Fear of Spanish debt contagion sends markets tumbling
Wednesday, May 26, 2010 @ 11:44 AM
Europe's stock markets became a sea of red today as traders fretted about the state of several eurozone economies and the dreaded word "contagion" was bandied around dealing rooms across the continent.
Spain was particularly badly hit. Investors doubt whether the government will honour its pledge to cut its budget deficit and question whether its faltering economic growth will be enough to sustain debt payments.
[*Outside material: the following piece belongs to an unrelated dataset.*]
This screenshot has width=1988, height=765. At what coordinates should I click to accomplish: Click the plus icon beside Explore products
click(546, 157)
The Ibex index of Spain's most heavily traded stocks plunged by 3%, more than other European indexes, as the Spanish treasury was forced to offer investors a better return to get the sale of a fresh tranche of government bonds away.
Spain sold €2bn (£1.7bn) of six-month bills, paying an interest rate of 1.2%. Just last month the rate was 0.7%, showing how quickly concerns about Spain's ability to cope with its deficit have ballooned.
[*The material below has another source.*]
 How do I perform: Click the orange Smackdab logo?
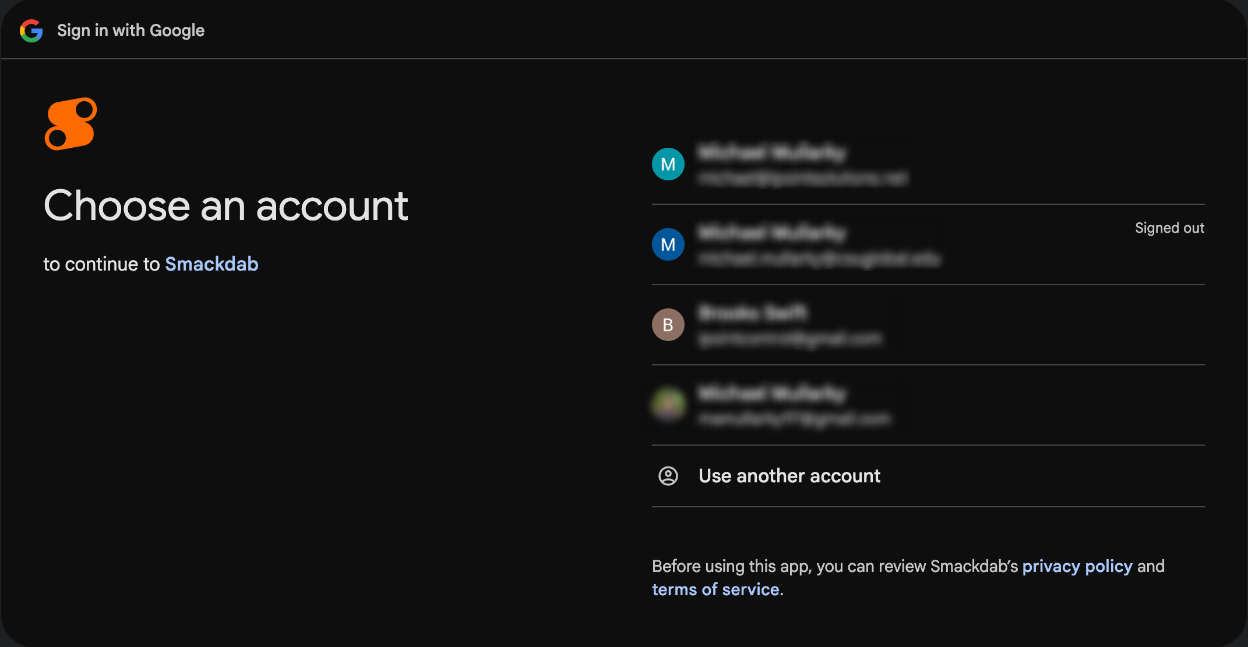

The country is at the centre of the storm after its central bank seized control of CajaSur, a small, southern savings bank hit by the property collapse.
"CajaSur's seizure by the Bank of Spain over the weekend, though of no systemic importance, has highlighted Spain's collapsing property market and the exposure of the banking system to the ailing domestic economy," said Gavan Nolan, a credit analyst at Markit. "But it served as a reminder than the effects of Spain's bubble economy bursting have still to be played out, and other savings banks are expected to run into difficulties."
Across Europe, markets went into reverse with Germany's DAX index losing 2.3% and France's CAC-40 plummeting 2.9%. Watching from the other side of the Atlantic, where the Dow Jones slumped at the opening, one New York stock exchange floor trader summed up the situation: "It seems like the Europeans are playing 'tag, you're it'.
"First it was Greece and now it's maybe Spain or Portugal. We know someone else is next."